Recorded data
==*==
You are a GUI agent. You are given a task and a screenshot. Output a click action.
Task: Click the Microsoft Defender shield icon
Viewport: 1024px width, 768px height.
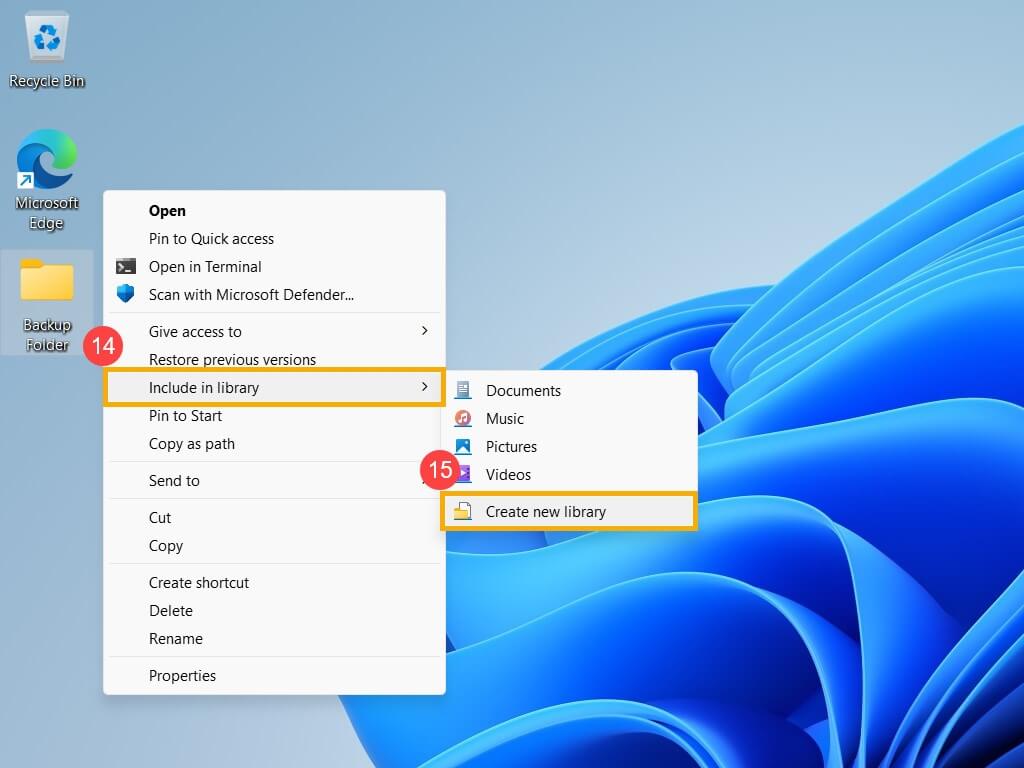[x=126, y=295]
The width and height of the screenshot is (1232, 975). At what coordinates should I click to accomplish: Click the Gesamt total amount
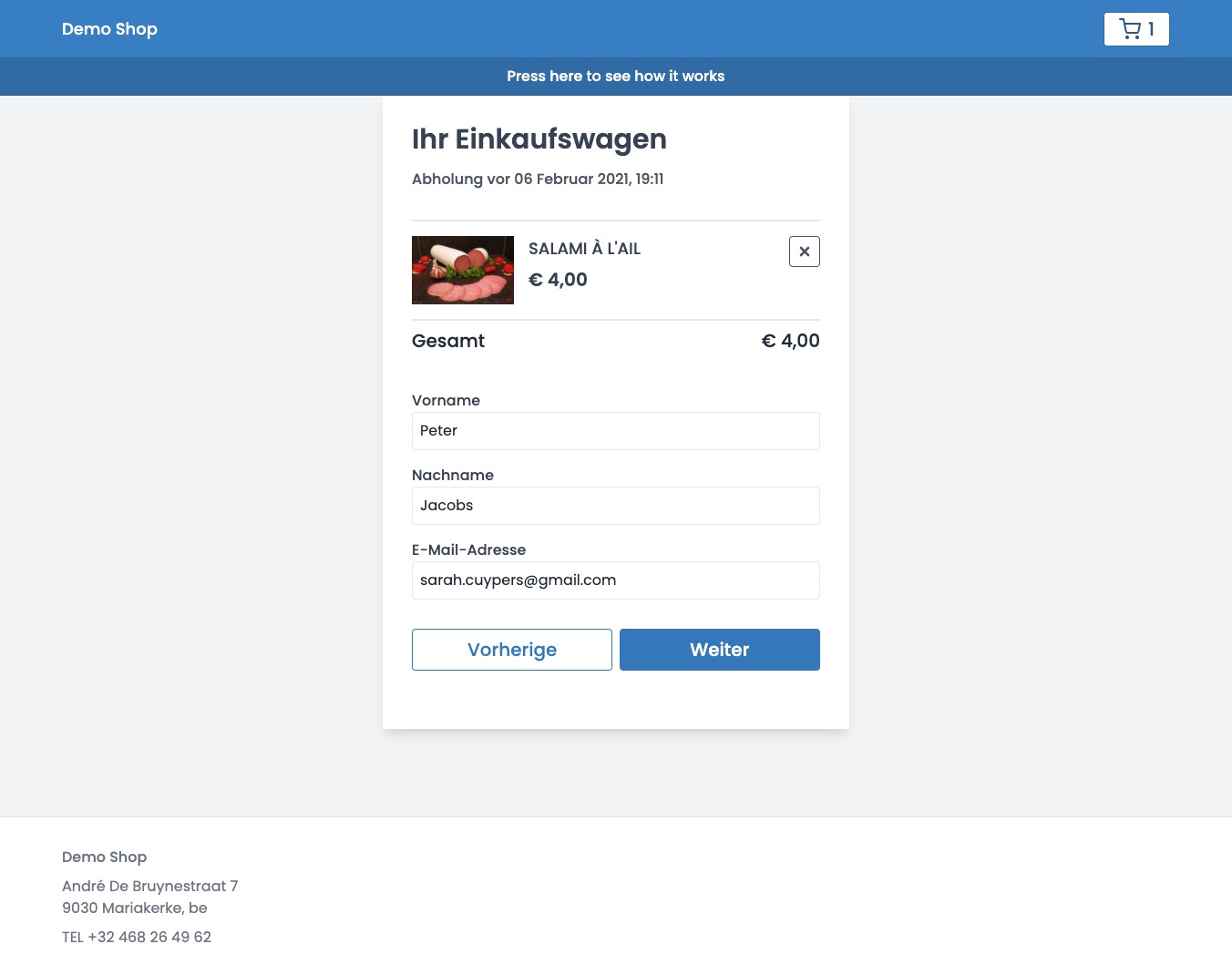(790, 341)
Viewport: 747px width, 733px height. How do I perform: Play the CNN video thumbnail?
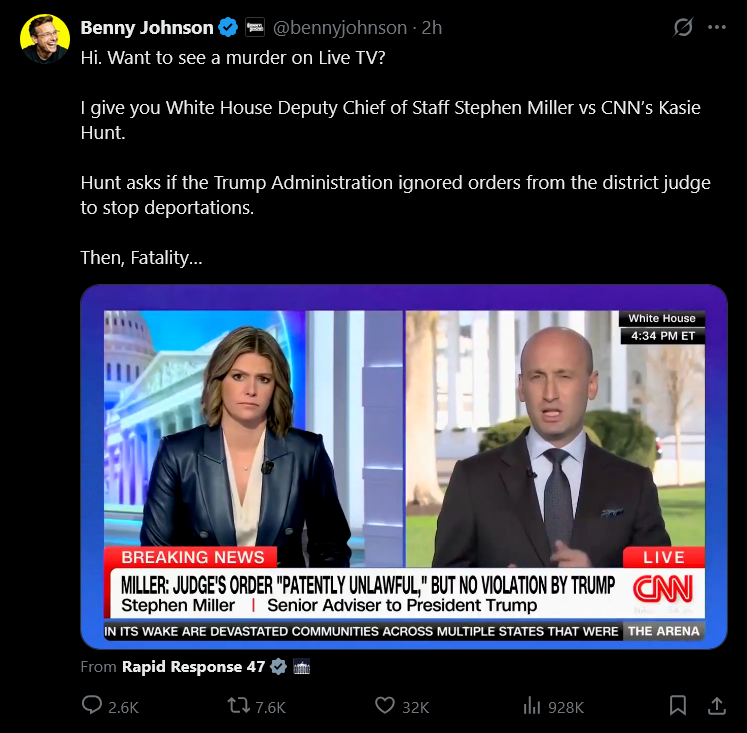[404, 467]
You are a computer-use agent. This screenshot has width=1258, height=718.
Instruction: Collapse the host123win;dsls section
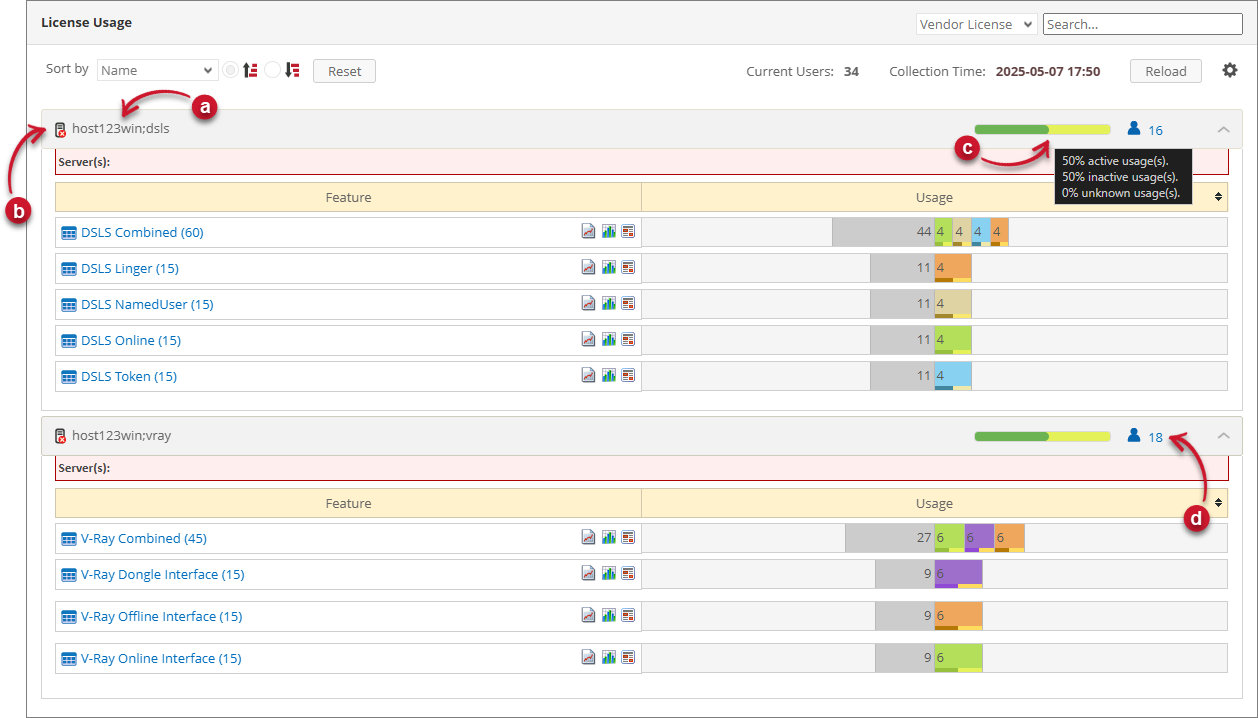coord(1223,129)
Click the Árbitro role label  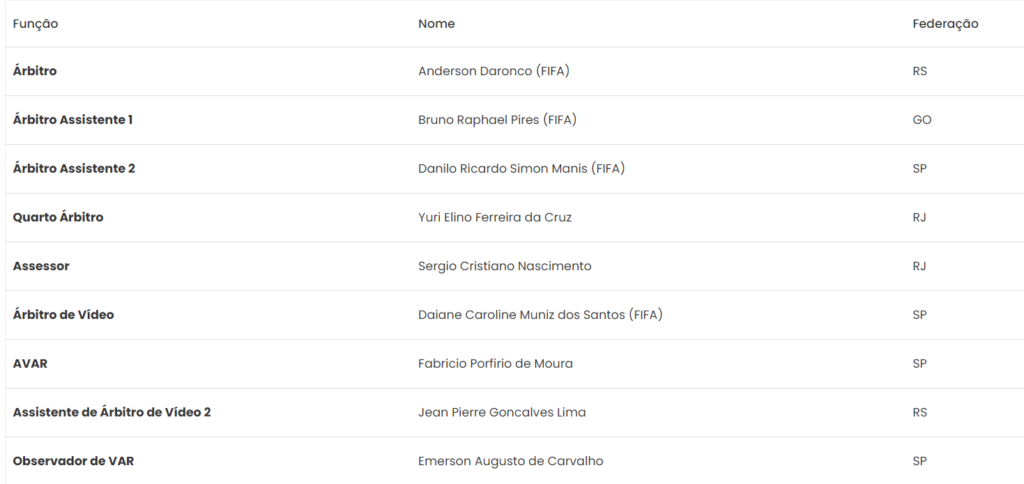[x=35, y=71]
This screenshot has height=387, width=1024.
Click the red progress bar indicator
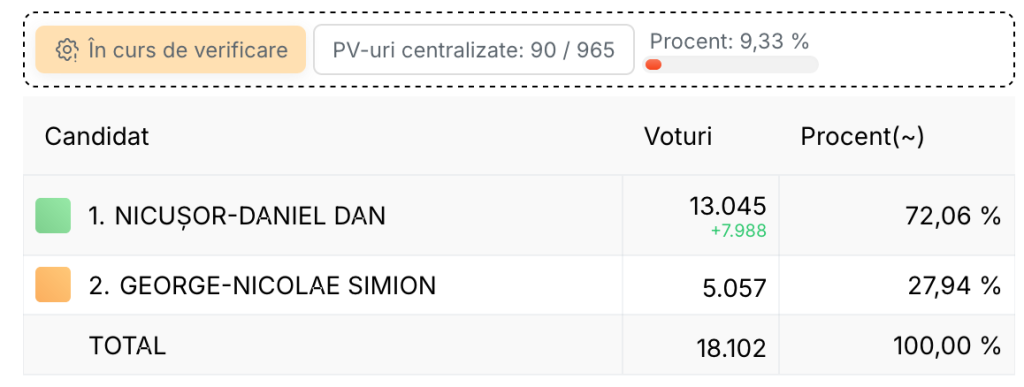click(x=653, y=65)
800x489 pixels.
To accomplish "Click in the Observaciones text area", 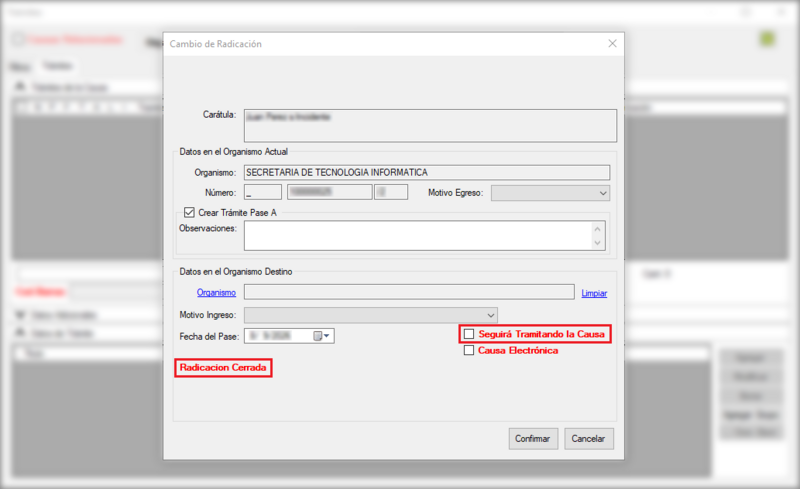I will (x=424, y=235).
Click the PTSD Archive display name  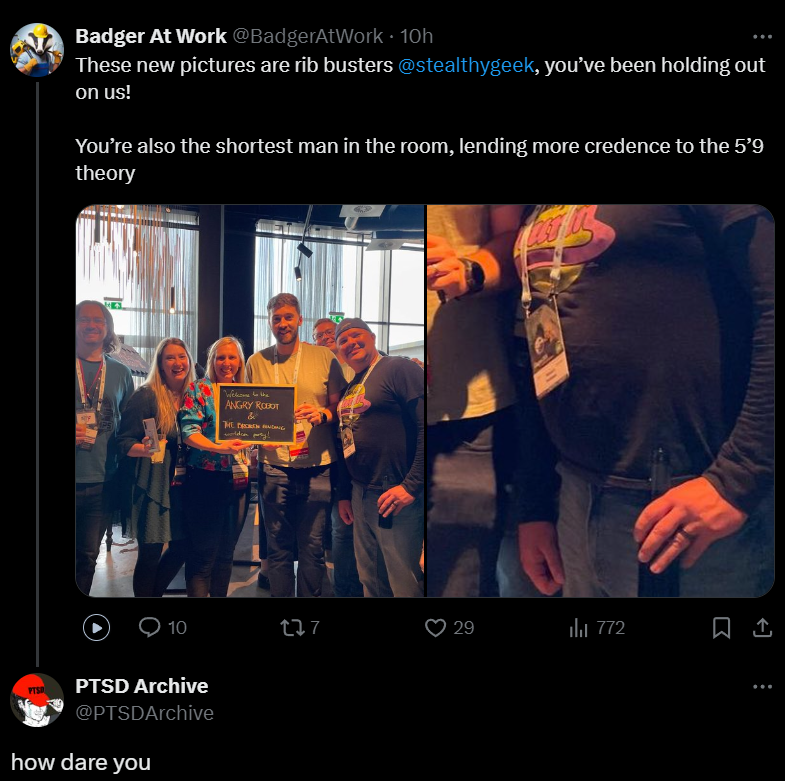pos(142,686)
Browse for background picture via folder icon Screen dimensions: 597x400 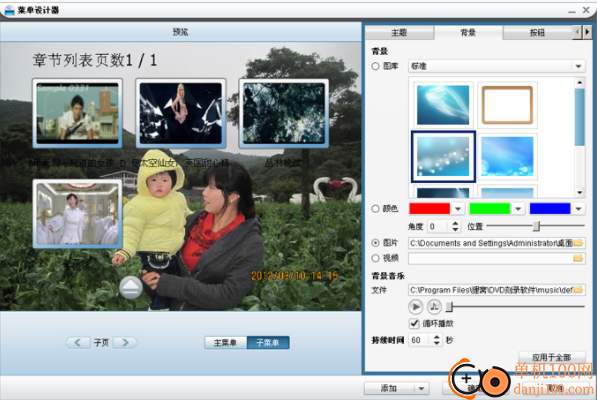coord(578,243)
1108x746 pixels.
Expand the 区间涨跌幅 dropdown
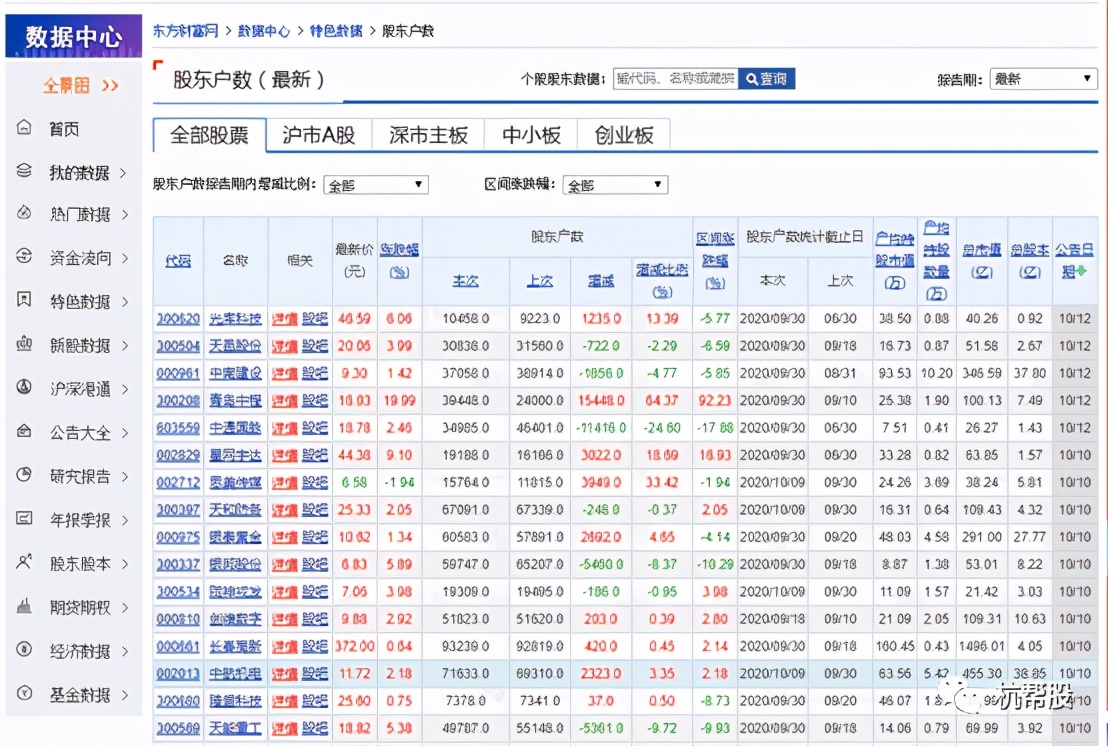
==*==
- [Requirement]
Search the entries above for the string "agent". Copy each line that holds it.

- [The answer]
You are a GUI agent. You are given a task and a screenshot. Output a click action.
You are a computer-use agent. This screenshot has width=1258, height=718.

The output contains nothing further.